For my technology change, I decided to only use my phone for necessities/completely personal use and exclusively phone calls. For two weeks, I only used my phone to check the time, find directions, play music, set alarms, take pictures, and talk on the phone. I didn't use Instagram or Snapchat at all (I don't have a Twitter), I didn't use Facebook on my phone, I didn't play any games, check my email on my phone, or use an Internet browser on my phone at all. I also decided not to use Netflix entirely (phone or computer) for two weeks as well.
I loved it and I hated it. I felt restricted in my inability to text people whenever I wanted (especially my boyfriend), less connected to as many people as I used to in my refusal to engage with multiple social media platforms, and often bored at times where I was waiting for someone/something or idly sitting in my room. On the flip side, I realized how attached I was to technology and how often I used it, and it was liberating to feel independent of it. I also realized how much I could miss out on by being on my phone all the time when spending time with friends or family--usually by observing how often THEY were on their phones while I was telling a story or sharing something personal.
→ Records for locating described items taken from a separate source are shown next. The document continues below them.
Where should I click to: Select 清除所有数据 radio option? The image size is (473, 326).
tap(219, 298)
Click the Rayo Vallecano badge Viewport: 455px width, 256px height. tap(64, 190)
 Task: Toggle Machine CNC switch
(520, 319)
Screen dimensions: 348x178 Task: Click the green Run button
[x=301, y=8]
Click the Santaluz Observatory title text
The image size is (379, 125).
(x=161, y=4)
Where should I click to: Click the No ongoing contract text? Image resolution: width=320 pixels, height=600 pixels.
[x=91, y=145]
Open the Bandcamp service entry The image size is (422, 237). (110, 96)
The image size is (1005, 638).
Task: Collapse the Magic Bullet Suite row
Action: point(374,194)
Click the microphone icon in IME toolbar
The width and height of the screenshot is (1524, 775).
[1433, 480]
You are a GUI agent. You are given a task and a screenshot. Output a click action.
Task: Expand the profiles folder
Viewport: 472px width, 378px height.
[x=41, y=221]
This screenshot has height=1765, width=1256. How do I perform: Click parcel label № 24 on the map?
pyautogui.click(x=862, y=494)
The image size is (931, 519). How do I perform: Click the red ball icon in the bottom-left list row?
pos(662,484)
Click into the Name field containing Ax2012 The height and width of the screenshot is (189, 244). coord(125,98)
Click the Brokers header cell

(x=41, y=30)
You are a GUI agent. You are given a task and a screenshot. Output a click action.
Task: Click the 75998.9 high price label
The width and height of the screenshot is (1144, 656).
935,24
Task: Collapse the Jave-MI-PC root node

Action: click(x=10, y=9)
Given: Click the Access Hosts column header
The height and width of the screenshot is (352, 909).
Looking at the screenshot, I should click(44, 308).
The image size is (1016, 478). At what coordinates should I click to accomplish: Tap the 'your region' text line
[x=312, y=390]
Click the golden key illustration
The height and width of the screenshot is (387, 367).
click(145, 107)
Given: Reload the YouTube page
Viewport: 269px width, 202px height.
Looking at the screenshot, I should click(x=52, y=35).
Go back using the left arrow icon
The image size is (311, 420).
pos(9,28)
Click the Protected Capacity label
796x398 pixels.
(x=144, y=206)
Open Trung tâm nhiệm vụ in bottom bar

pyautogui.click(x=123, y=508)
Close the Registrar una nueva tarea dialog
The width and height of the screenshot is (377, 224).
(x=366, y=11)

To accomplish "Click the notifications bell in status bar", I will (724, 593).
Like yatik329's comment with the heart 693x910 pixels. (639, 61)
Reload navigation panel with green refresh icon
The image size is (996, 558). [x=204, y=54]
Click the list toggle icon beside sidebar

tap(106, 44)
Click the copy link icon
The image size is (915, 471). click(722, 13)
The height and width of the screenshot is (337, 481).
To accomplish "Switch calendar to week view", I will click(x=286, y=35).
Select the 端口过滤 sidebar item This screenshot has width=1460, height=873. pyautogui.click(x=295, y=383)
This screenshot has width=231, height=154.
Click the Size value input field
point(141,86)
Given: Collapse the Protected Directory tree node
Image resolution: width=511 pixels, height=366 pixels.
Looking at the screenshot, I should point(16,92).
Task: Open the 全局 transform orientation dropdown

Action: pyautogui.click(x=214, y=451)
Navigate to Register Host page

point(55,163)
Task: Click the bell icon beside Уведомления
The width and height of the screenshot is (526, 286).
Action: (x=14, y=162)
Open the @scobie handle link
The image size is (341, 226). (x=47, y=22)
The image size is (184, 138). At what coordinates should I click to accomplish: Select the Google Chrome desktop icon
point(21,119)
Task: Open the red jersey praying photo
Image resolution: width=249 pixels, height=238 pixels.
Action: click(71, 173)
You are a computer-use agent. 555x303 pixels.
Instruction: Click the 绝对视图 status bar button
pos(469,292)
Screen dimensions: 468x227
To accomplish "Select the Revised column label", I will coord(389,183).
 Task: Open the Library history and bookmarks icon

But you probably knew that, right? In fact, you'll probably see the same thing iterated 20-something different times and in different ways, save for one or two students. Because that's the thing about this assignment--we all hate how inextricably tied we are to technology, yet we need it to function in the modern world. I mean, the fact that this assignment is an online blog is proof of the latter.
The reason I say this technology change was enlightening but a little sad is because despite the mostly positive experience I had with it and the lessons I learned about being present with others, I still struggle with continuing it even SLIGHTLY beyond my planned "end" date. Like... This blog post is taking FOREVER to write. I keep checking my email/Facebook/Instagram/bank account (why?)/Snapchat, texting my boyfriend, looking through my calendar (again, why?), etc. while I'm writing, and I have to keep rereading parts because I'm not sure where my train of thought had left off. Isn't that sad? That AS I'M CURRENTLY WRITING about how liberating it was/is to be free of technology, I'm going right back to almost being willingly enslaved by it...
I guess that's what Clark means by "natural-born cyborgs..." Gah. I hate it. In his chapter "What Are We?," he talks about the Third Hand, this robotic arm you attach to your own body and control like... Well. A third hand. But he quotes a philosopher, Daniel Dennett, who says, regarding identity, "I am the sum total of the parts I control directly" (130). Clark then goes on to talk about how the Third Hand, then, becomes a part of the user's identity insofar as it is being directly controlled by the user...
Are our technologies part of our identities? I mean yes, there's so much that's a part of our identities... But to what extent? They're not part of the us the same way a Third Hand is, but we certainly act like they are. Almost everyone my age knows their phone like the back of their hand (ha ha), and as majors like computer science get more and more popular, the same is slowly becoming true of computers as well. But it seems weird to say that technologies are part of our identities because I don't appreciate technology for what it inherently is, but for what it allows me to do.
I would certainly say that my friends and family (and professors) are part of my identity, but I am able to have better (maybe) relationships with them because of technology. Is technology part of my identity the same way parts of these relationships are? Because if I didn't have particular technologies in my life (e.g. iPhone, Skype/FaceTime, computer messaging, etc.), then I wouldn't be able to contact any of these people nearly as often as I could/do now. I know certainly my relationship has shaped my identity, but I couldn't have had it without owning a cell phone. Are my technologies only part of my identity insofar as they enable me? And disable me?
I feel weird about that. I don't like feeling like something artificial that I have the-most-but-not-entire control over (e.g. only I know the passcode, but if its battery dies on me, then I'm S.O.L.) is part of what makes me "me."
But I guess that's Slack & Wise's "distributed self," right (208)? That I'm just part of a larger assemblage, and maybe I'm at the center of my own little articulation, but everything that branches outside of me is the center of its own little articulation. And part of the assemblage that I'm connected to is the technology I use and the people I can contact with it. S & W also talk about Heidegger's notion of "transparent equipment," or technologies that we we don't notice anymore because we've become so skilled at them (which is where I'm guessing Clark took his notion of "transparent" vs. "opaque" technologies). Is that what my phone is? A transparent aspect of the assemblage I am connected to that constitutes who I am? Is this just dovetailing, like Clark talks about in "Cyborgs Unplugged" (28), and that S & W end up quoting in their chapter on Identity (211)? Is this just a natural offloading of skill/ability and that's okay because human identity, not just mine, is an identity that engages in that?
Maybe it's not a bad kind of weird... Just a weird kind of weird. I don't know. I'm still resistant to it. Maybe I'm just a huge Luddite waiting for Bernie to bring the Revolution, who knows.